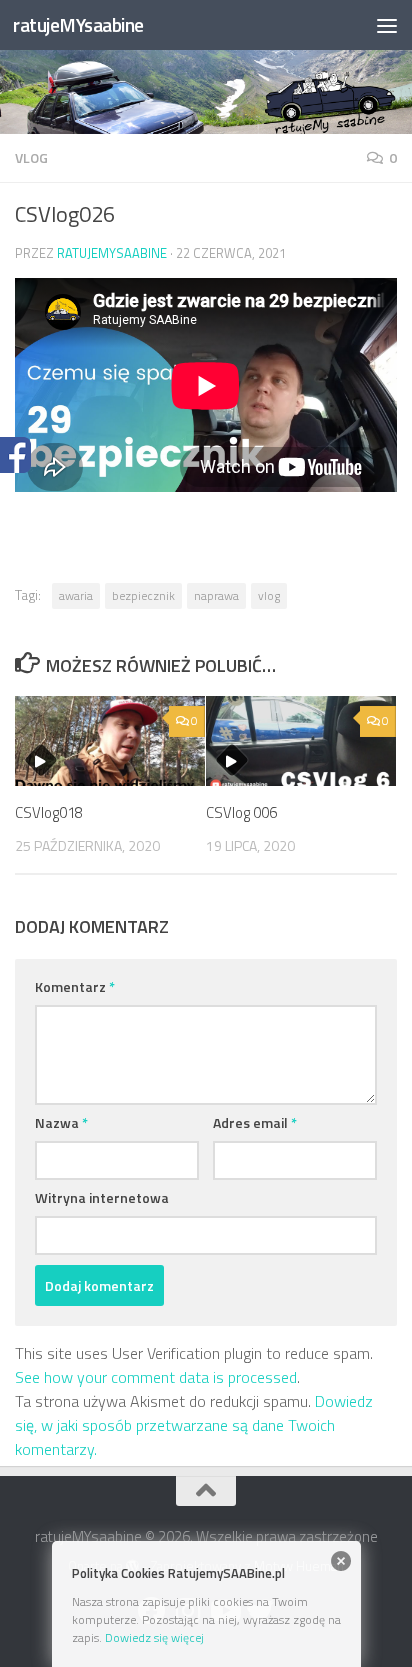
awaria (76, 595)
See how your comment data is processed (156, 1377)
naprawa (216, 595)
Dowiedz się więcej (154, 1637)
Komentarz (75, 986)
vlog (31, 157)
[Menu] (387, 25)
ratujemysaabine (112, 253)
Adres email (255, 1122)
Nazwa (61, 1122)
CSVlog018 (49, 812)
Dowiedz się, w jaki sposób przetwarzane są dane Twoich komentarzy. (194, 1425)
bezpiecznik (143, 595)
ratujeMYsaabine (78, 24)
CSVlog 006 (241, 812)
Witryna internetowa (102, 1197)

_ _ _

| Problem to solve |
Only the listing above, set down exactly and without pictures, belongs in the answer.

| The completed task |
awaria (76, 595)
See how your comment data is processed (156, 1377)
naprawa (216, 595)
Dowiedz się więcej (154, 1637)
Komentarz (75, 986)
vlog (31, 157)
[Menu] (387, 25)
ratujemysaabine (112, 253)
Adres email (255, 1122)
Nazwa (61, 1122)
CSVlog018 (49, 812)
Dowiedz się, w jaki sposób przetwarzane są dane Twoich komentarzy. (194, 1425)
bezpiecznik (143, 595)
ratujeMYsaabine (78, 24)
CSVlog 006 (241, 812)
Witryna internetowa (102, 1197)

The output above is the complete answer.